Tiba-tiba
“rasa kemanusiaan” kita terbangun melihat nasib terkatung-katung
kaum Rohingya di perairan internasional. Kaum yang melarikan dari
ancaman dari persoalan ras di Burma. Sebagai bagian dari masyarakat
yang mayoritas Budha, kaum Rohingya beragama Islam sempat tidak
diterima berbagai negara di ASEAN. Malaysia, Brunei yang mayoritas
beragama Islam menolak kehadirannya. Singapura, Thailand dan
Philipina apalagi.
Entah
darimana mulainya. Dukungan kepada Rohingya mulai mengalir. Berbagai
kampanye kemudian menarik perhatian pemerintah. Pemerintah kemudian
mengizinkan setelah sebelumnya ditolong di Aceh. Dengan solidaritas
kemanusiaan, Rohingya kemudian bagian dari Indonesia.
Namun
berbeda dengan nasib terhadap rakyat Indonesia yang kemudian memilih
Merah Putih paska refendum di Timor-Timur tahun 1999. Mereka
terlantar di tenda-tenda pengungsian. Perjuangan untuk memilih
Indonesia dan keluar dari Timor-Timur tidak mendapatkan dukungan.

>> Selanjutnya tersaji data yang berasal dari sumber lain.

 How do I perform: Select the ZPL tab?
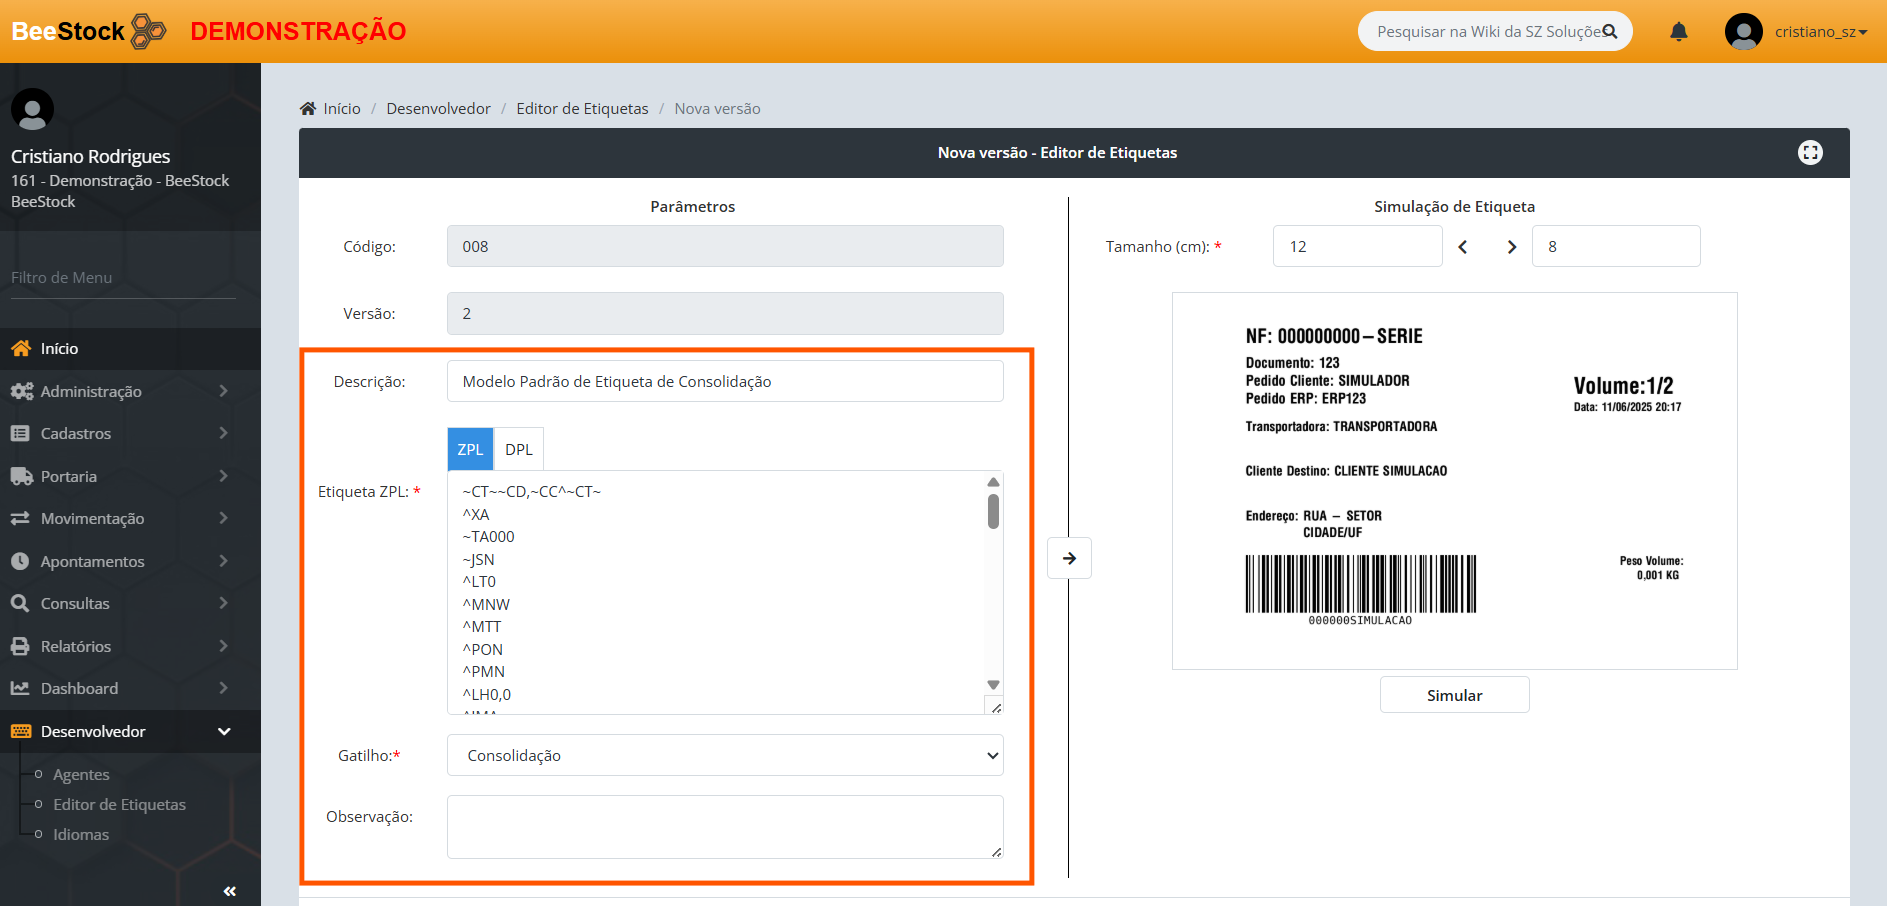(470, 450)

Sampai sekarang nasib mereka juga memprihatikan. Mereka adalah
saudara sebangsa-setanah air yang rela darahnya berkibar merah putih.
Begitu
juga ketika persoalan Palestina. “seakan-akan koor”, dukungan
diberikan. Mobilisasi dikerahkan untuk mendukung perjuangan
Palestina. Lengkap dengan berbagai dukungan organisasi di berbagai
daerah. Konsentrasi politik dikerahkan untuk mendukung Palestina.
Namun
nasib mereka tidak sebaik Palestina ketika “pembantaian” di
Simpang V, ketika sepasukan menyerbu pesantren di Simpang V Aceh
tahun 2000. Mereka dibantai. Misteri belum tergali. Termasuk siapa
yang harus bertanggungjawab. Mereka sedarah-sebangsa-setanah air.
Dada mereka merah putih.
Dua
peristiwa diatas menggambarkan bagaimana sikap kita terhadap
persoalan. OK. Atas kemanusiaan kita harus memberikan dukungan kepada
Rohingya dan Palestina. Atas nama solidaritas kemanusiaan, kita
menjunjung sebagai bangsa yang beradab.
Namun
mengapa terhadap saudara sedarah-sebangsa-setanah air, bibir kita
seakan-akan kelu ?
Ya.
Dalam terminologi bahasa, sikap kita ambigu.
Ambigu
dituliskan sebagai ambigu – am.bi.gu. Maknanya [a] bermakna
lebih dr satu (sehingga kadang-kadang menimbulkan keraguan,
kekaburan, ketidakjelasan, dsb); bermakna ganda; taksa
Dalam
dukungan kepada Palestina dan Rohingya, makna “ambigu” kemudian
diartikan sebagai “bermakna ganda”. Sulit mengukur rasa
kemanusiaan kita. Saat bersamaan kita menggerakan potensi bangsa
“memperhatikan nasib” Palestina dan Rohingya. Namun disaat lain
kita “acuh” dengan nasib pengungsi Timtim dan penyerbuan Simpang
V Aceh.
Sikap
kita mudah dijangkiti ambigu. Kita begitu peduli dengan menjunjung
tinggi kemanusiaan terhadap Rohingya dan Palestina. Tentu saja tidak
lupa mencantumkan makna politik luar negeri dengan kata-kata “bebas
dan aktif”.
Rasa
kemanusiaan tidak terpatri ketika melihat saudara sedarah-sebangsa
dan setanah air mengalami nasib yang sama.
Sikap
ambigu kemudian memunculkan diksi. Apakah kita mendukung Rohingya dan
Palestina berangkat dari rasa kemanusiaan dan solidaritas
kemanusiaan. Kalo kita mempunya energi mendukung Rohingya dan
palestina, maka energi sama juga kita kerahkan untuk memperjuangkan
nasib pengungsi Timtim dan pengungkapan kasus simpang V di Aceh.
Namun
apabila kita hanya punya energi untuk mengurusi Palestina dan
Rohingya sementara kita abai dengan nasib pengungsi Timtim dan kasus
Simpang V di Aceh.
Sudah
tepat diksi Ambigu dilekatkan dengan diri kita. Atau kita hanya
melihat dukungan kepada Palestina dan Rohingya dari sudut politik.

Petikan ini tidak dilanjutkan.